━━━━━ TRECHO DO DOCUMENTO ━━━━━
Quando o mundo era um século mais jovem, as equações de valores remanescentes do século XIX estavam em plena crise. A década de 1920 foi marcada por desconfigurações sociais que fizeram esse extrato temporal ser conhecido como “Anos Loucos”. Perante a falência de paradigmas humanistas, a 1ª Grande Guerra e pandemias como a da gripe espanhola, o hedonismo e uma certa filosofia da destruição passaram a fazer parte do “espírito da época”.
O historiador Nicolau Sevcenko avaliou os começos e desdobramentos dessa crise ontológica que afetou as subjetividades e a política. Esse esgotamento da chamada belle époque deixou as sociedades humanas órfãs de modelos organizacionais, culminando com o desmoronamento das democracias liberais em diversos lugares do mundo. Vertentes autoritárias do exercício do poder assumiram o comando de diversos Estados-Nação.
Palavras como “Nazismo”, “Fascismo”, “Guerra Total”, “Barbárie” e “Genocídio” se tornaram testemunhas que informam sobre o século passado. A rachadura é mensurável na medida em que esses conceitos se tornaram chaves essenciais para alguma compreensão sobre quase todo o restante do “breve século XX”. Quando a humanidade se viu em face de um horizonte turvo, passou a se aperfeiçoar em formas de controle ou de extermínio.
A razão humana não tem sido favorável ao que não pode classificar, nomear; a dessintonia lhe é intolerável. Modos de subjetivação reacionárias e/ou autoritárias costumam emergir em momentos de crise, propondo iluminar o horizonte em troca de tipos de servidão. A imaginação de um outro mundo possível muitas vezes é ofuscada por retornos a tradições que insistem em voltar os seus holofotes que mais atordoam do que esclarecem.
É válido discutir a hipótese de que o mundo nunca se recuperou dos gigantescos massacres do passado, cujos destroços são os alicerces sobre os quais fincamos as colunas do que somos hoje. A década de 2020 iniciou com a eclosão de uma pandemia, potencializada por más gestões e um bombardeio de desinformação. No Brasil em particular, em meio a quinhentos mil cadáveres, um culto macabro ao poder festeja o genocídio.
━━━━━
# CONJUNTO DE EXERCÍCIOS:
1. Responda, com base no trecho sobre as crises do século XX:
(a) Como ficou conhecida a década de 1920?
(b) Qual historiador avaliou os começos e desdobramentos da crise ontológica?
(c) Com a eclosão de quê iniciou a década de 2020?
2. Prossiga com o trecho sobre as crises do século XX a partir da última frase apresentada.
As linhas não têm nenhum papel nesta etapa.
━━━━━ MATERIAL DE ORIGEM ━━━━━
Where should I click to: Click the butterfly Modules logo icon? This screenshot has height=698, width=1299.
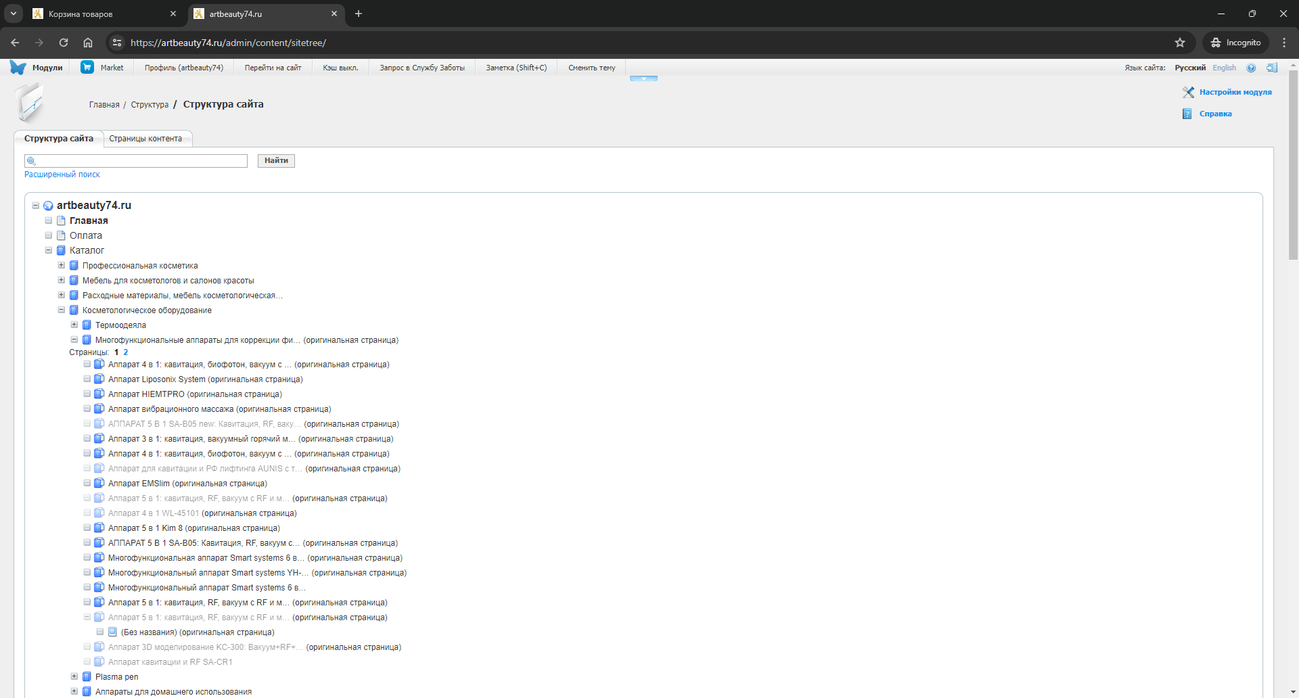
━━━━━
# RESPOSTAS DO EXERCÍCIO:
1.
(a) "Anos Loucos".
(b) Nicolau Sevcenko.
(c) De uma pandemia.

2.
O caráter contingencial da história humana não permite oráculos de grande exatidão. Não é possível estabelecer mecanicamente uma teleologia entre o século passado e o que estamos, mas é possível inferir que, em seus turnos, ambos racharam as suas vértebras. Quem habitou ou habita o tempo, viu-se em face a uma intensa neblina. No afã de organizar a realidade, o futuro frequentemente tem sido costurado de tal forma que pareça o passado.
Sevcenko indica um clímax muito significativo daquilo que seria o embaçamento da perspectiva característico de conjunturas angustiantes como a que vivemos:
E eis-nos de volta a noite. Não a noite heroica e bela. Nem a noite da tragédia também. Nem mesmo a noite da metafísica ou dos rituais com tochas e fachos de holofotes. Apenas uma noite qualquer, longa e exasperante, em que um tuberculoso insone, isolado no alto de um morro, sentia crescer a angústia da solidão. Ou quase solidão.
O vislumbre escatológico que esse trecho pode sugerir não é um futuro distópico ao qual estaríamos fadados. É mais uma tentativa de chamado a reflexão mais detida sobre alternativas históricas que privilegiam a criação e imaginação em detrimento de tradição e organização compulsória através de velhas formas enrijecidas, tantas vezes autoritárias e cruéis.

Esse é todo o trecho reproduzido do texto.